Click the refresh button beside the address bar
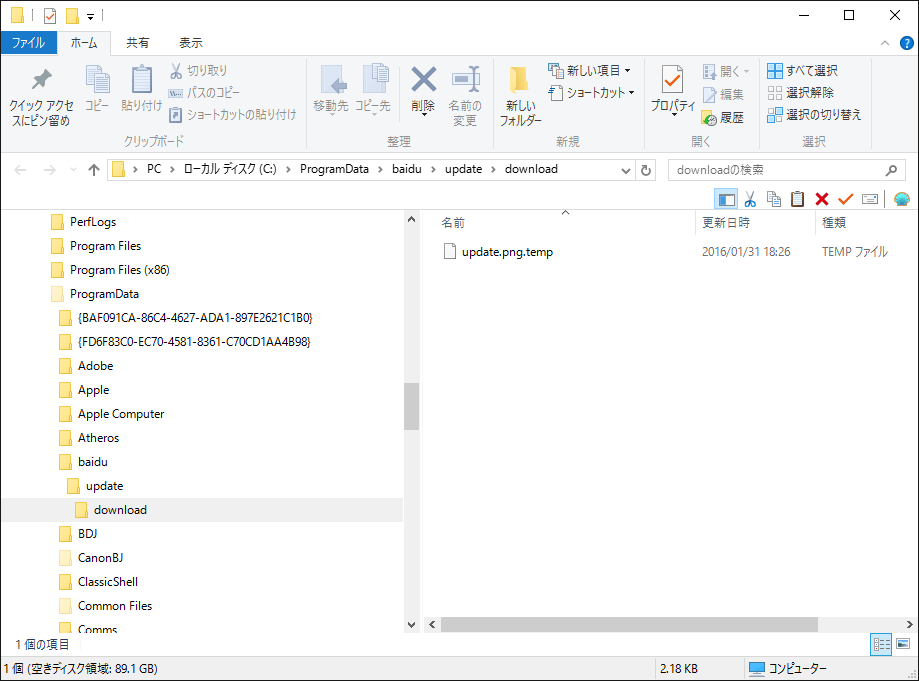The width and height of the screenshot is (919, 681). (x=646, y=170)
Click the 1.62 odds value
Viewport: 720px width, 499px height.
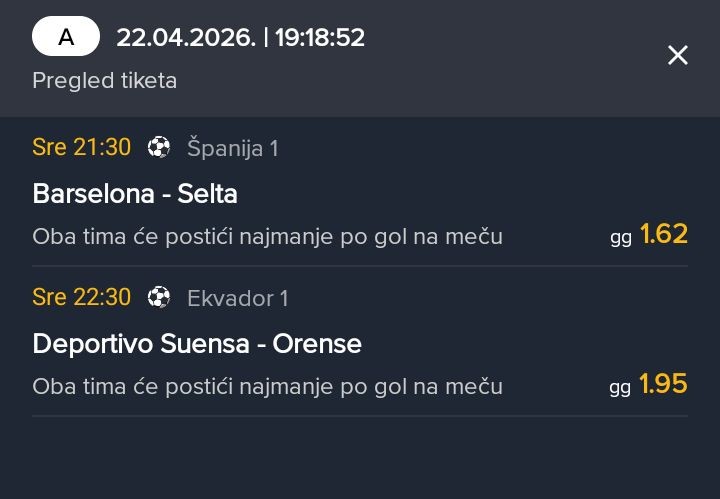click(x=664, y=234)
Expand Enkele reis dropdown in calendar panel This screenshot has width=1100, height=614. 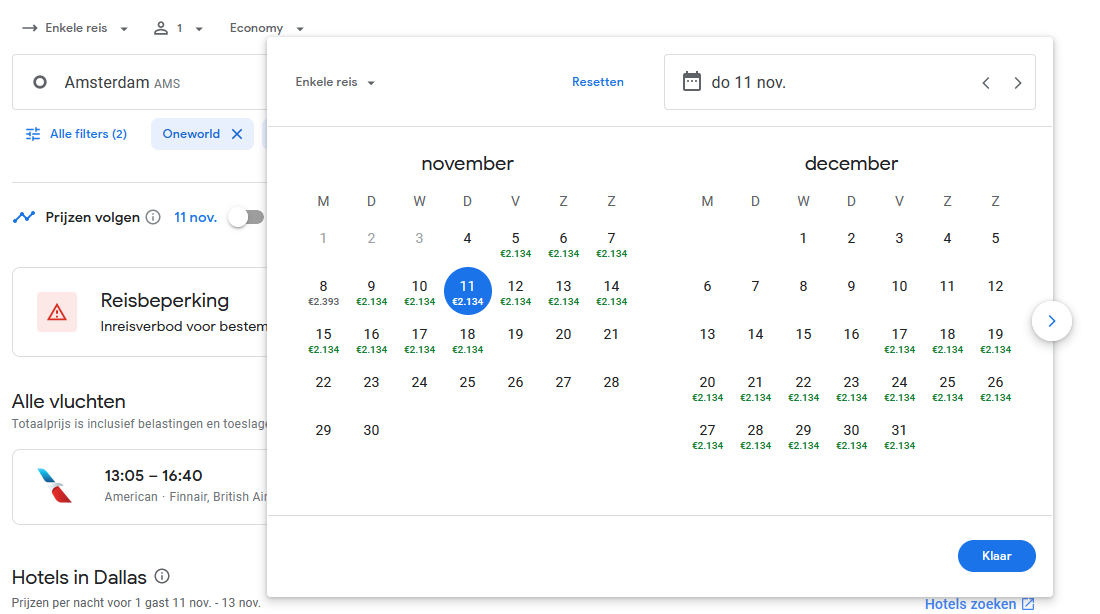click(335, 82)
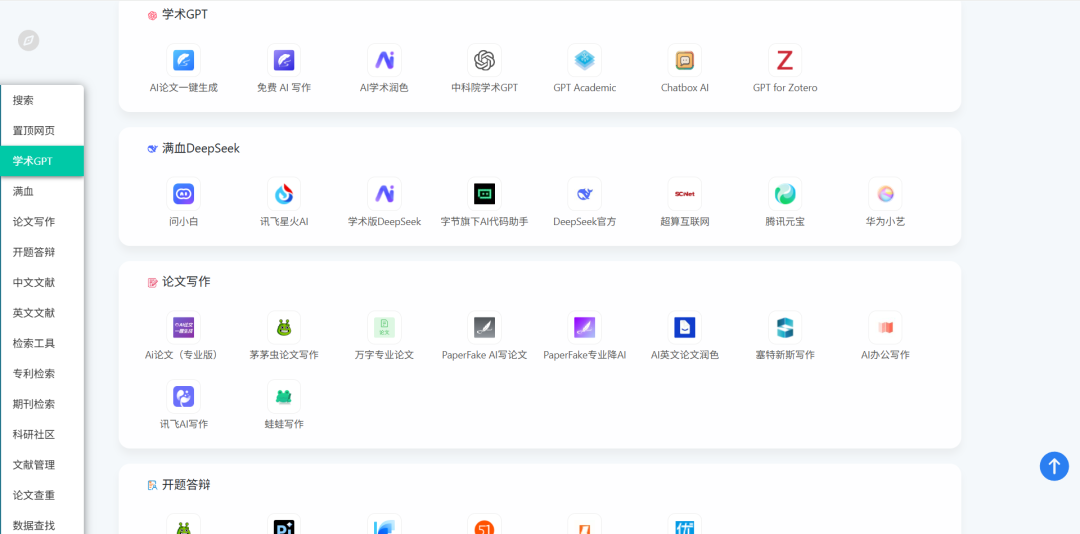Viewport: 1080px width, 534px height.
Task: Click the 塞特新斯写作 icon
Action: click(785, 327)
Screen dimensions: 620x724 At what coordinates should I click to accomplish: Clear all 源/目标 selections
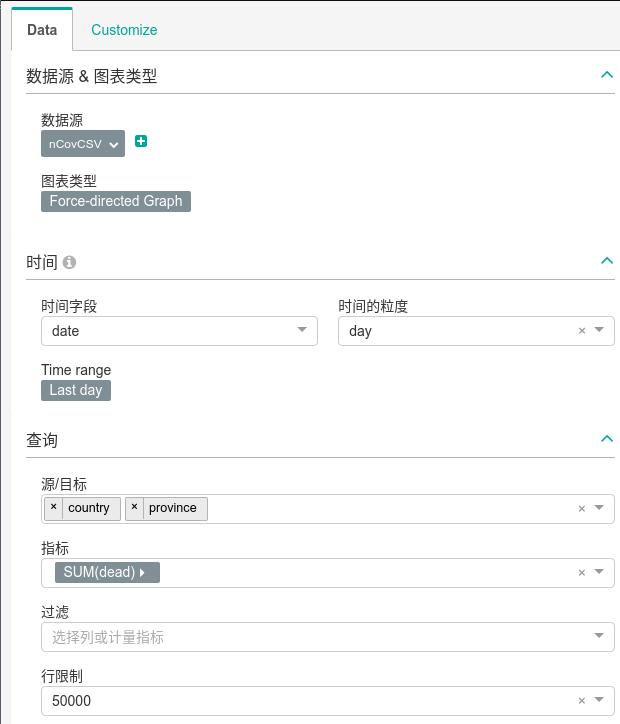point(582,509)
• • • •
Everything from the line with "Screen dimensions: 620x724" through the end of the records above, and nothing else, is to be quoted exactly; please leave the pictures out.

*SOLUTION BELOW*
Screen dimensions: 620x724 At what coordinates should I click to accomplish: Clear all 源/目标 selections
point(582,509)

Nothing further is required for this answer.